An ode to Pochettino – The man that made anything seem possible

by David Lee

The evening inevitably ended in the true spurs way, sitting on a street corner attempting to call an Uber when we should have been drowning in sangria, but the journey, I would not change it for anything.

I should have realised, after falling over rows upon rows of seats in the Sir Trevor Brooking Stand, this was going to be the start of something special.

Time stood still, like it would for so many moments over the next five seasons, as Eric Dier rounded a floundering Adrian before rolling the ball into an empty net and sending the travelling away support into a demented jig.

I tried to keep the smile off my face due to fears of reprisals in the queue for a train at Upton Park station but there was no chance.

Bumps in the road followed at the start of our journey with Mauricio at the helm but as Harry Kane knocked in Tottenham’s fourth goal of the evening against Chelsea on New Year’s Day, we all knew something was happening.

Big moments under Pochettino just seemed to get caught in our North London bubble.

A month later, when Nabil Bentaleb sent a high hanging ball into the Woolwich penalty area and Harry sent it right back where it came from, the whole stadium drew its breath.

There’s no feeling quite like it.

But we all knew it was nestling in the far corner, that was the belief that was now reverberating around the club.

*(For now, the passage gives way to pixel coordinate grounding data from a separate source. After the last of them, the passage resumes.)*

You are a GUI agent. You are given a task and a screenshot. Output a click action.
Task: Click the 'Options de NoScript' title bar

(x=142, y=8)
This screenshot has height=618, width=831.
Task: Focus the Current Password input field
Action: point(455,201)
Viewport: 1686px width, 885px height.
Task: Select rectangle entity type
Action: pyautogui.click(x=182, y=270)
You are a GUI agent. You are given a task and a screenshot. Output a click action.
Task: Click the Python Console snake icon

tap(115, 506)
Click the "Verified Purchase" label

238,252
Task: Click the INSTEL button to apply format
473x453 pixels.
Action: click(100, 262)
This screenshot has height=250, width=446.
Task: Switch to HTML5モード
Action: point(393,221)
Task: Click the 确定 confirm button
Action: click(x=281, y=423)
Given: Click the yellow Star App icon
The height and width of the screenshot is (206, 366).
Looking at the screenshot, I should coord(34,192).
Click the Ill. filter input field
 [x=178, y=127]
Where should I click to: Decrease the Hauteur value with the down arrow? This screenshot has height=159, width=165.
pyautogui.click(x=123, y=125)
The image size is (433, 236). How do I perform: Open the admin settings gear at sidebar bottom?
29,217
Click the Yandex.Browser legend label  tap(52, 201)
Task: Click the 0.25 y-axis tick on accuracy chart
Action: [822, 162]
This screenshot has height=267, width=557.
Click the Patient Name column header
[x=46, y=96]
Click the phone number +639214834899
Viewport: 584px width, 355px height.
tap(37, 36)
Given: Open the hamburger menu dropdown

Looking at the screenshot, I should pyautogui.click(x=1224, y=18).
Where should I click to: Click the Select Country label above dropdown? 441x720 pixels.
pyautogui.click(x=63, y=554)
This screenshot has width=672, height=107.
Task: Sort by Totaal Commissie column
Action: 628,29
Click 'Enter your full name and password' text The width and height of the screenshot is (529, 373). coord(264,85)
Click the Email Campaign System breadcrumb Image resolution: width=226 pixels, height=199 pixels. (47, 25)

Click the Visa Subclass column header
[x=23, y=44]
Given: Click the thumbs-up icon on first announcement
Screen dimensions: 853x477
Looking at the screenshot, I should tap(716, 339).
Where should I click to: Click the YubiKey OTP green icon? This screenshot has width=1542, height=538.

After spending a childhood of following a team with a revolving door policy for managers, it proved wise not to get too attached to new appointments.

I’d been stung before.

But the euphoric moments just kept coming and it soon dawned on me that maybe this would not be a short-term fling after all?

The quickfire double against Woolwich the following season, where somehow my mate avoided a concussion from my flailing elbows as Toby Alderweireld lashed home the equaliser.

The feeling that, hang on, we could become Premier League champions when Erik Lamela swept home a third against Manchester United.

It just didn’t seem possible.

The return to the Champions League looked like it could be a false dawn, with the gaping hole in the North-East side of White Hart Lane forcing us to Wembley for those special European nights.

The club was changing, irreversibly so, but with Pochettino in charge, none of it seemed to matter.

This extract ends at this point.